Who Governs? is subtitled, "Democracy and Power in an American City." The city studied in Who Governs? was New Haven, Connecticut, and the impact of Yale University on the politics of New Haven is evident throughout the book.
This is, of course, no surprise. Large institutions with significant economic power in a community tend to get what they ask for, when they make requests to locally elected officials. And in the case of Yale and New Haven, as Robert Dahl made clear in his book, those with direct ties to the University were often placed in decision making roles themselves.
The same phenomenon is visible in my town, Santa Cruz, California, and perhaps to an even greater degree. One of the more important current political controversies has revolved around the question of "who gets?" There is little or no surplus water in Santa Cruz, and the University of California, now the predominant economic power within the community, wants to grow. In order to be able to grow, the University needs the City's remaining surplus water, and then some.

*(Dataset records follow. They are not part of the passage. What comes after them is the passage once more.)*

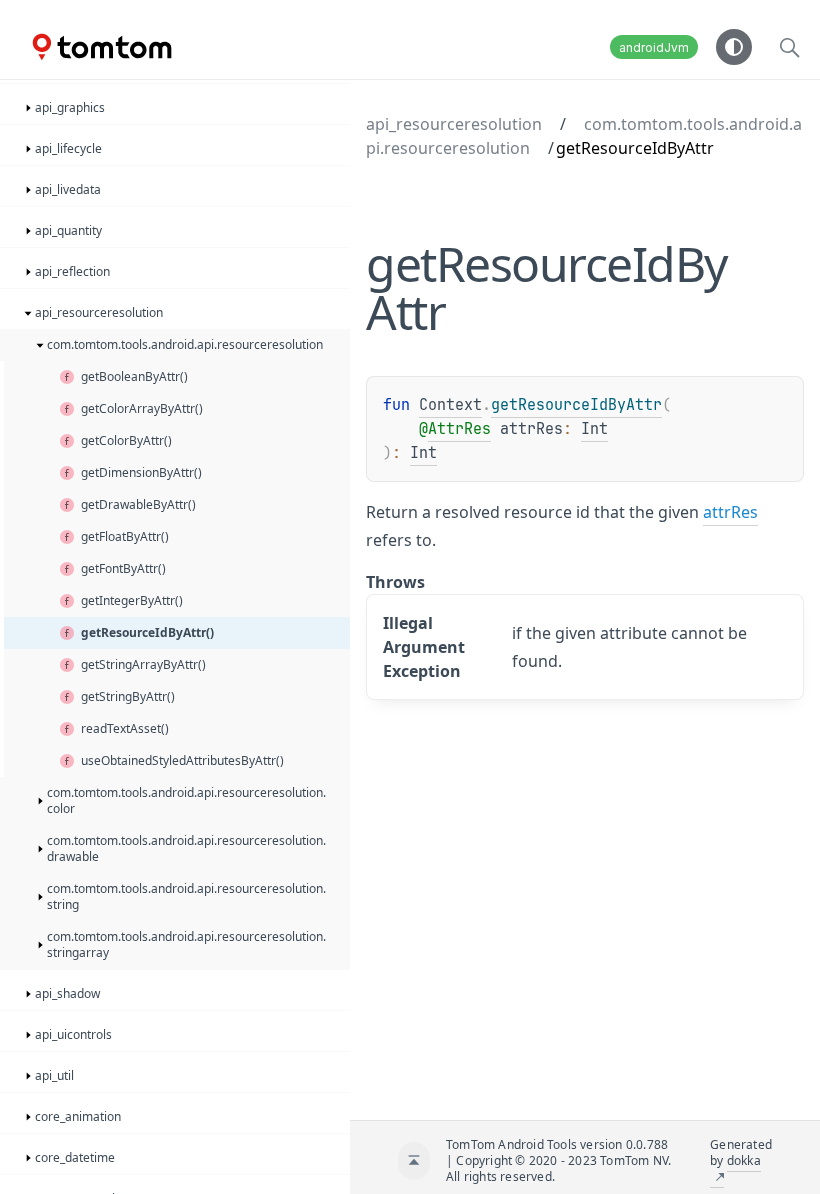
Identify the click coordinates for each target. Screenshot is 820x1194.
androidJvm (654, 47)
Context (450, 405)
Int (594, 429)
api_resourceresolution (454, 124)
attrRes (730, 512)
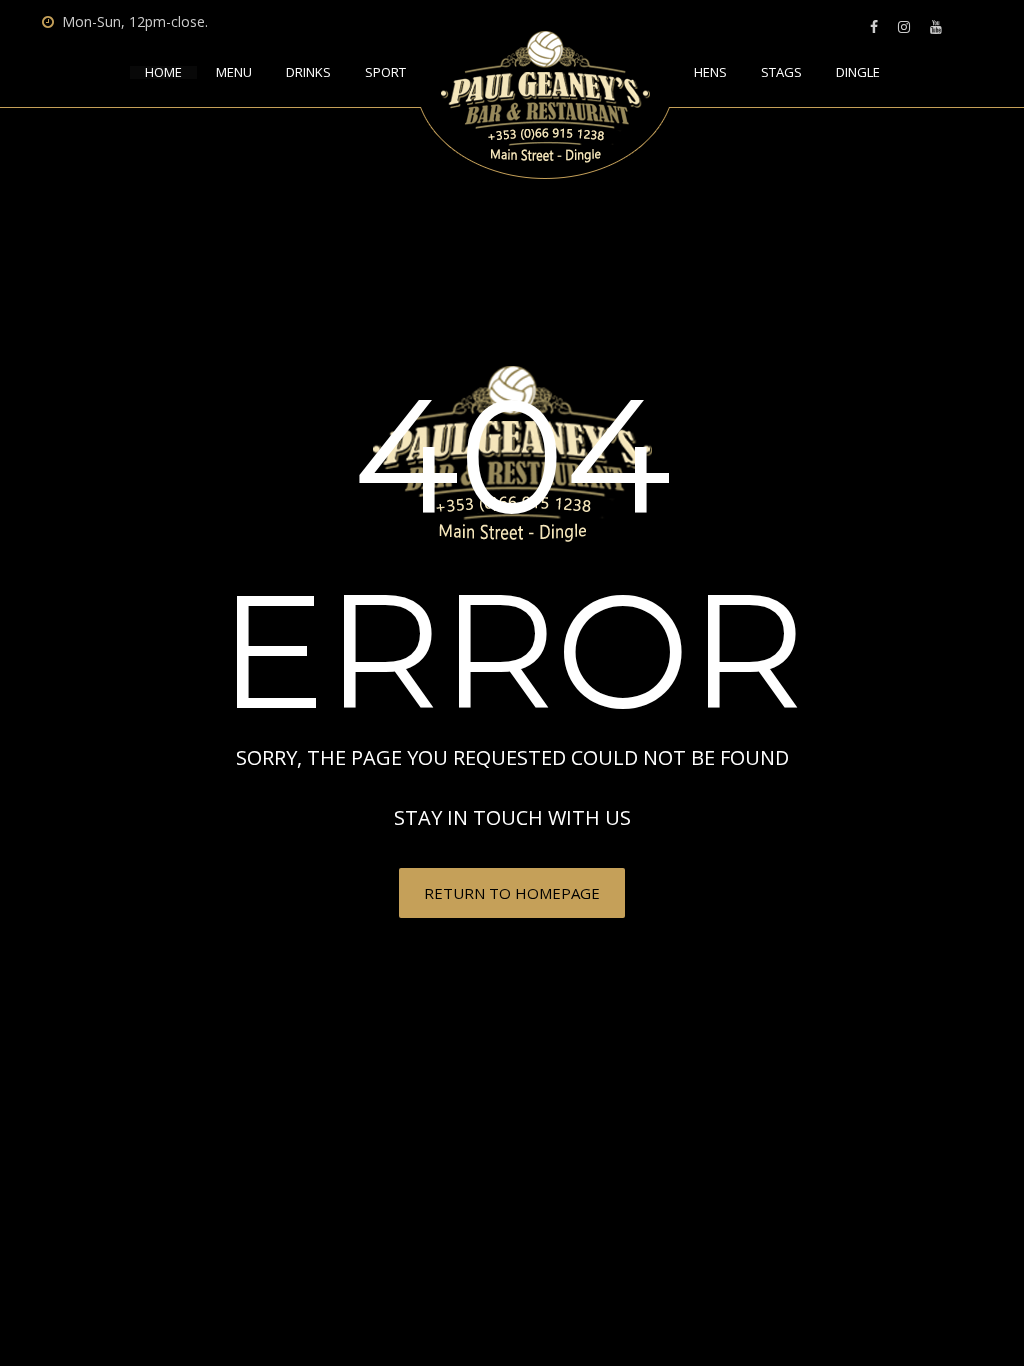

Despite significant (and from my point of view, justified) concerns that giving the University what it wants will have an adverse impact on both the natural environment and on all of the non-University customers of the City's water system, the University has so far been victorious in its efforts to have the City provide a new commitment of scarce water supplies, to fuel new University growth.
A sociological/political/economic analysis of the Santa Cruz City Council (along the lines of some of the work done by Robert Dahl in Who Governs?) would show that the current Santa Cruz City Council reflects a very closely-tied relationship to the University. There are seven City Council Members. Four or five of them are directly receiving individual or family income from the University for current work, or in connection with their own or a family member's past employment. Those two or three Council Members who do not have a current or past employment relationship with the University went to school there.